Arrange the lines below as a Markdown table with two columns, Row and Line, numbering each row and omitting blank lines. Leave out the picture lines.

## BEGIN Provided data

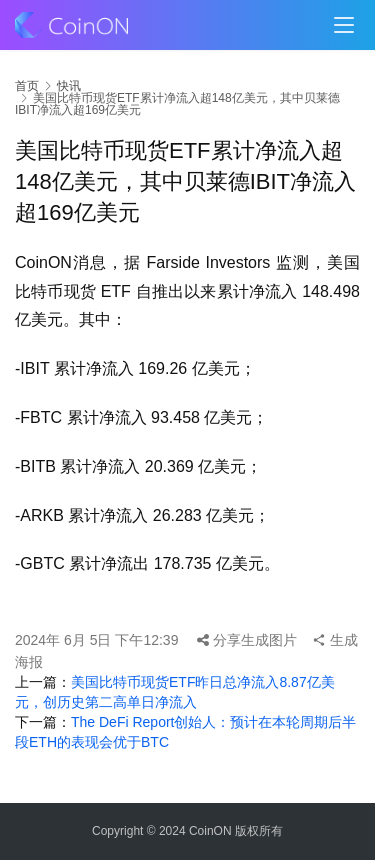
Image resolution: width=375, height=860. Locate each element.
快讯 (69, 86)
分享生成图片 (247, 640)
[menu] (344, 25)
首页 (27, 86)
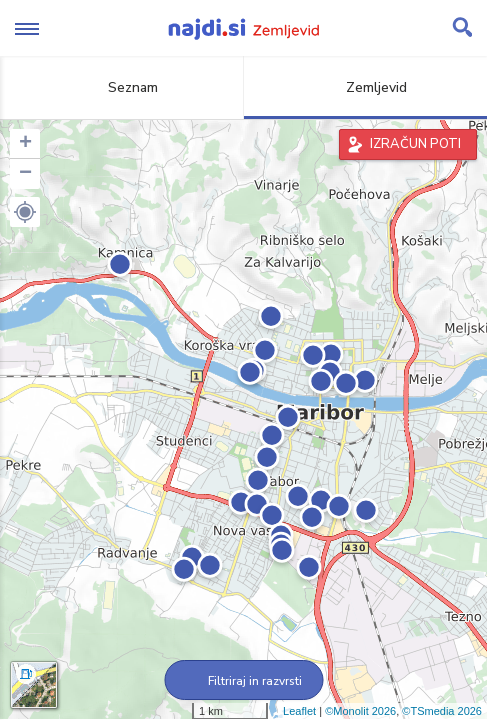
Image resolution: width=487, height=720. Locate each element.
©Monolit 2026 (360, 711)
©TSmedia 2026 (442, 711)
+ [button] (25, 144)
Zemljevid (365, 87)
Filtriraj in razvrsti (243, 681)
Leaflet (299, 711)
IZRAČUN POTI (415, 144)
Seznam (121, 87)
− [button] (25, 174)
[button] (25, 212)
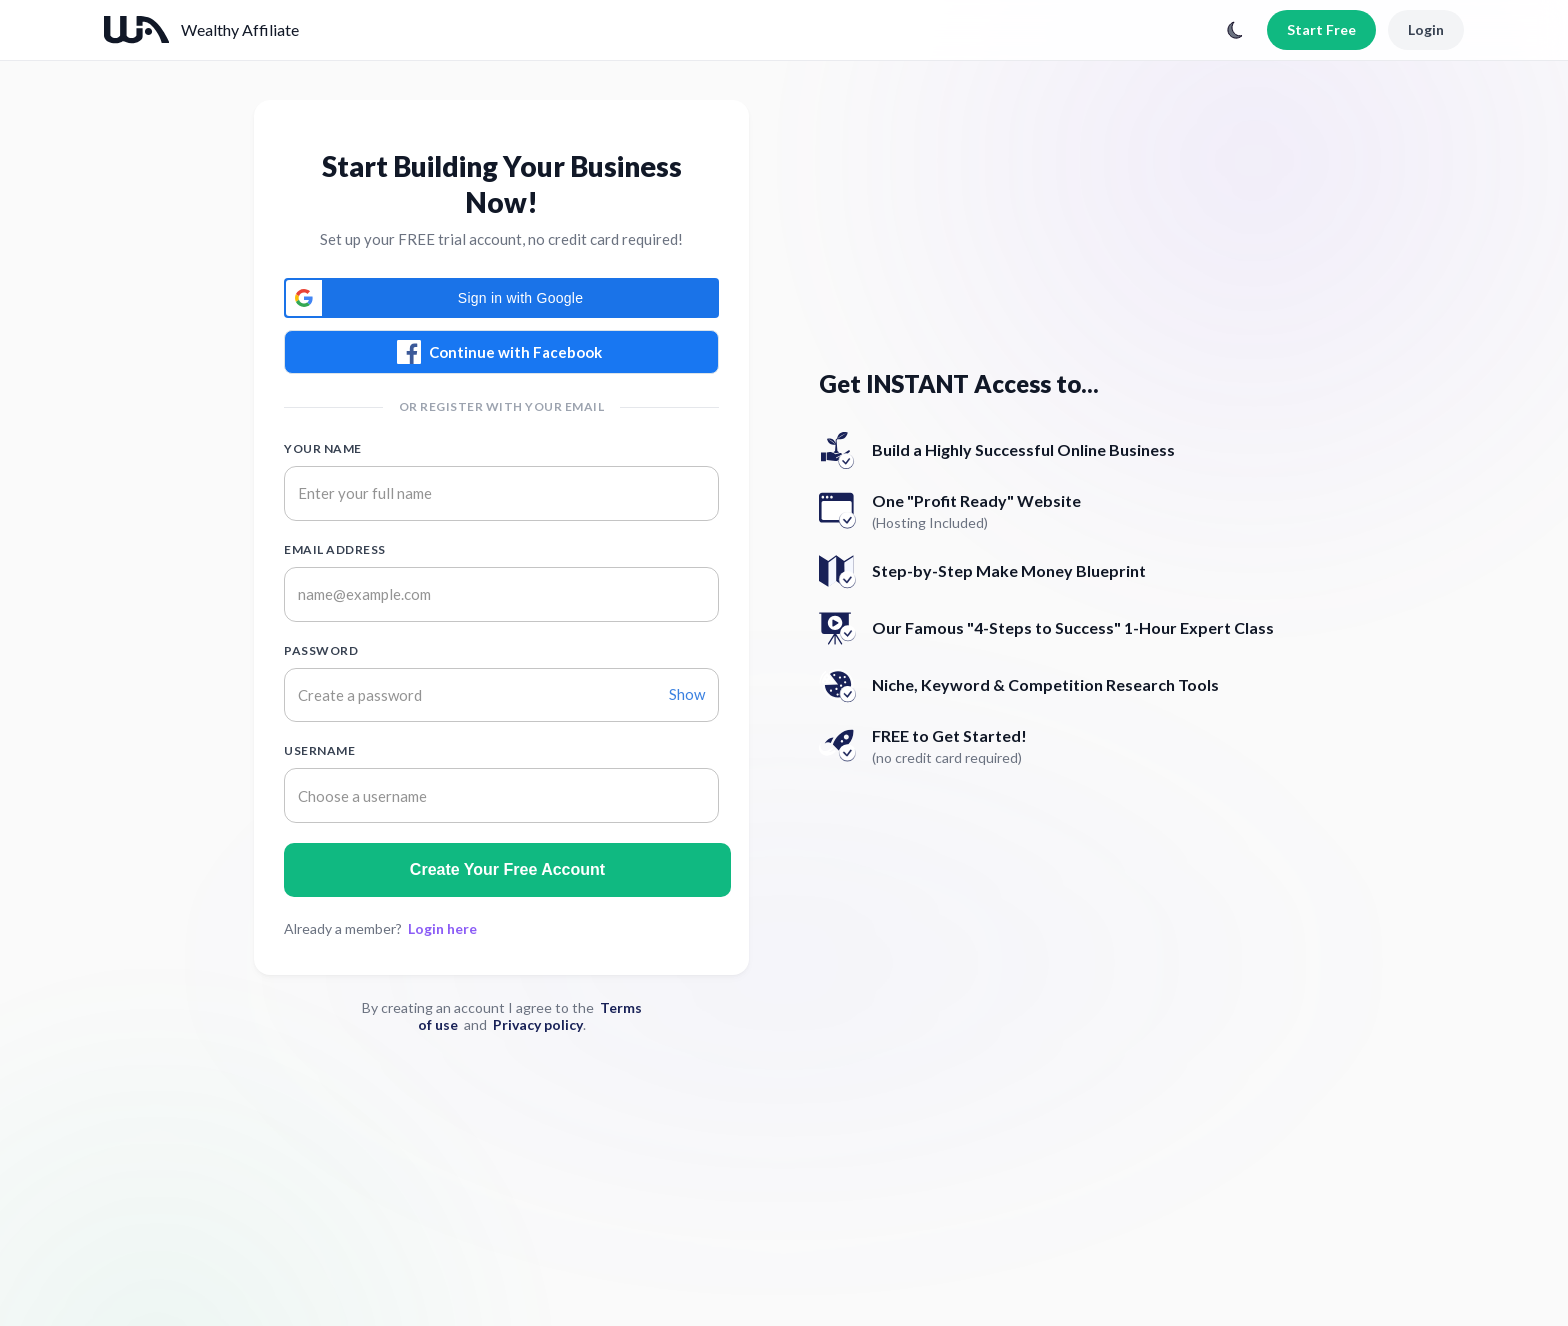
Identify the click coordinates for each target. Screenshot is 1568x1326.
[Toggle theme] (1235, 30)
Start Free (1321, 29)
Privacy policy (538, 1024)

## END Provided data

Reply:
| Row | Line |
|---|---|
| 1 | Image resolution: width=375, height=860. Locate each element. |
| 2 | 快讯 (69, 86) |
| 3 | 分享生成图片 (247, 640) |
| 4 | [menu] (344, 25) |
| 5 | 首页 (27, 86) |
| 6 | Image resolution: width=487, height=720. Locate each element. |
| 7 | ©Monolit 2026 (360, 711) |
| 8 | ©TSmedia 2026 (442, 711) |
| 9 | + [button] (25, 144) |
| 10 | Zemljevid (365, 87) |
| 11 | Filtriraj in razvrsti (243, 681) |
| 12 | Leaflet (299, 711) |
| 13 | IZRAČUN POTI (415, 144) |
| 14 | Seznam (121, 87) |
| 15 | − [button] (25, 174) |
| 16 | [button] (25, 212) |
| 17 | Identify the click coordinates for each target. Screenshot is 1568x1326. |
| 18 | [Toggle theme] (1235, 30) |
| 19 | Start Free (1321, 29) |
| 20 | Privacy policy (538, 1024) |